→ Exercise:
Could you return every record below without changing a word?

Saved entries
================================

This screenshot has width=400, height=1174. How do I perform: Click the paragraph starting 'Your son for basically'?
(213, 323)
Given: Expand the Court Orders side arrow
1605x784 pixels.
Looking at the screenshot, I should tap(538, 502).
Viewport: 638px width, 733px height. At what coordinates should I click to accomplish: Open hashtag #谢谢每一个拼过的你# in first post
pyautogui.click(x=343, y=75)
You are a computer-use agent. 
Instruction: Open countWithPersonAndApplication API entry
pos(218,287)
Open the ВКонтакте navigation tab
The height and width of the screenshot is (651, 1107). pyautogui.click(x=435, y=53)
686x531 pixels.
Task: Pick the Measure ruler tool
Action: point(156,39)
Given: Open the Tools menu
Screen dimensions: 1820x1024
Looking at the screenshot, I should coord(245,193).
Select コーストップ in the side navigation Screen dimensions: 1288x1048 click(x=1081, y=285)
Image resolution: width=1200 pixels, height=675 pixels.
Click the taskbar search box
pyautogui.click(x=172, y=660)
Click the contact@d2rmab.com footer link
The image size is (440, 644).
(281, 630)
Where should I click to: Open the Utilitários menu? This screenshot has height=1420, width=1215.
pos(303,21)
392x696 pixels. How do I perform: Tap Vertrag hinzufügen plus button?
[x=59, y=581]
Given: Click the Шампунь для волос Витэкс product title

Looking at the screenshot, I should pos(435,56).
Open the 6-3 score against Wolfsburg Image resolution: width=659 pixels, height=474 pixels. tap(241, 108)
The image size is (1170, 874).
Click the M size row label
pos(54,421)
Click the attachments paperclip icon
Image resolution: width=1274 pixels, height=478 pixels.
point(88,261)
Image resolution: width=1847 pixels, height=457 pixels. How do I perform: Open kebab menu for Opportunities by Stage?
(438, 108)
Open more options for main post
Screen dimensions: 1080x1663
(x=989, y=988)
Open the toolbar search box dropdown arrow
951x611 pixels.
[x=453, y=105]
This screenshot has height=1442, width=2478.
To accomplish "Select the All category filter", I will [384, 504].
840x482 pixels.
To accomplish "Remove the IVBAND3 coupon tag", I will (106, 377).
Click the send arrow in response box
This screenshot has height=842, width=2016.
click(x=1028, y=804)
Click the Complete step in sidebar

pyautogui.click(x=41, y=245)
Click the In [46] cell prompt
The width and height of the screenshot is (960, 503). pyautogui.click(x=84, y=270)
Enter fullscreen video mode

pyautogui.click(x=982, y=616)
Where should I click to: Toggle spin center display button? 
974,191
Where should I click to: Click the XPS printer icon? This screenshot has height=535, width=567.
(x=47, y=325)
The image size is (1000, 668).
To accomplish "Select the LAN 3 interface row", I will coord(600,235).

================================

→ Answer to the exercise:
This screenshot has width=400, height=1174. How do I perform: Click the paragraph starting 'Your son for basically'?
(213, 323)
Given: Expand the Court Orders side arrow
1605x784 pixels.
Looking at the screenshot, I should tap(538, 502).
Viewport: 638px width, 733px height. At what coordinates should I click to accomplish: Open hashtag #谢谢每一个拼过的你# in first post
pyautogui.click(x=343, y=75)
You are a computer-use agent. 
Instruction: Open countWithPersonAndApplication API entry
pos(218,287)
Open the ВКонтакте navigation tab
The height and width of the screenshot is (651, 1107). pyautogui.click(x=435, y=53)
686x531 pixels.
Task: Pick the Measure ruler tool
Action: point(156,39)
Given: Open the Tools menu
Screen dimensions: 1820x1024
Looking at the screenshot, I should coord(245,193).
Select コーストップ in the side navigation Screen dimensions: 1288x1048 click(x=1081, y=285)
Image resolution: width=1200 pixels, height=675 pixels.
Click the taskbar search box
pyautogui.click(x=172, y=660)
Click the contact@d2rmab.com footer link
The image size is (440, 644).
(281, 630)
Where should I click to: Open the Utilitários menu? This screenshot has height=1420, width=1215.
pos(303,21)
392x696 pixels. How do I perform: Tap Vertrag hinzufügen plus button?
[x=59, y=581]
Given: Click the Шампунь для волос Витэкс product title

Looking at the screenshot, I should pos(435,56).
Open the 6-3 score against Wolfsburg Image resolution: width=659 pixels, height=474 pixels. tap(241, 108)
The image size is (1170, 874).
Click the M size row label
pos(54,421)
Click the attachments paperclip icon
Image resolution: width=1274 pixels, height=478 pixels.
point(88,261)
Image resolution: width=1847 pixels, height=457 pixels. How do I perform: Open kebab menu for Opportunities by Stage?
(438, 108)
Open more options for main post
Screen dimensions: 1080x1663
(x=989, y=988)
Open the toolbar search box dropdown arrow
951x611 pixels.
[x=453, y=105]
This screenshot has height=1442, width=2478.
To accomplish "Select the All category filter", I will [384, 504].
840x482 pixels.
To accomplish "Remove the IVBAND3 coupon tag", I will (106, 377).
Click the send arrow in response box
This screenshot has height=842, width=2016.
click(x=1028, y=804)
Click the Complete step in sidebar

pyautogui.click(x=41, y=245)
Click the In [46] cell prompt
The width and height of the screenshot is (960, 503). pyautogui.click(x=84, y=270)
Enter fullscreen video mode

pyautogui.click(x=982, y=616)
Where should I click to: Toggle spin center display button? 
974,191
Where should I click to: Click the XPS printer icon? This screenshot has height=535, width=567.
(x=47, y=325)
The image size is (1000, 668).
To accomplish "Select the LAN 3 interface row", I will coord(600,235).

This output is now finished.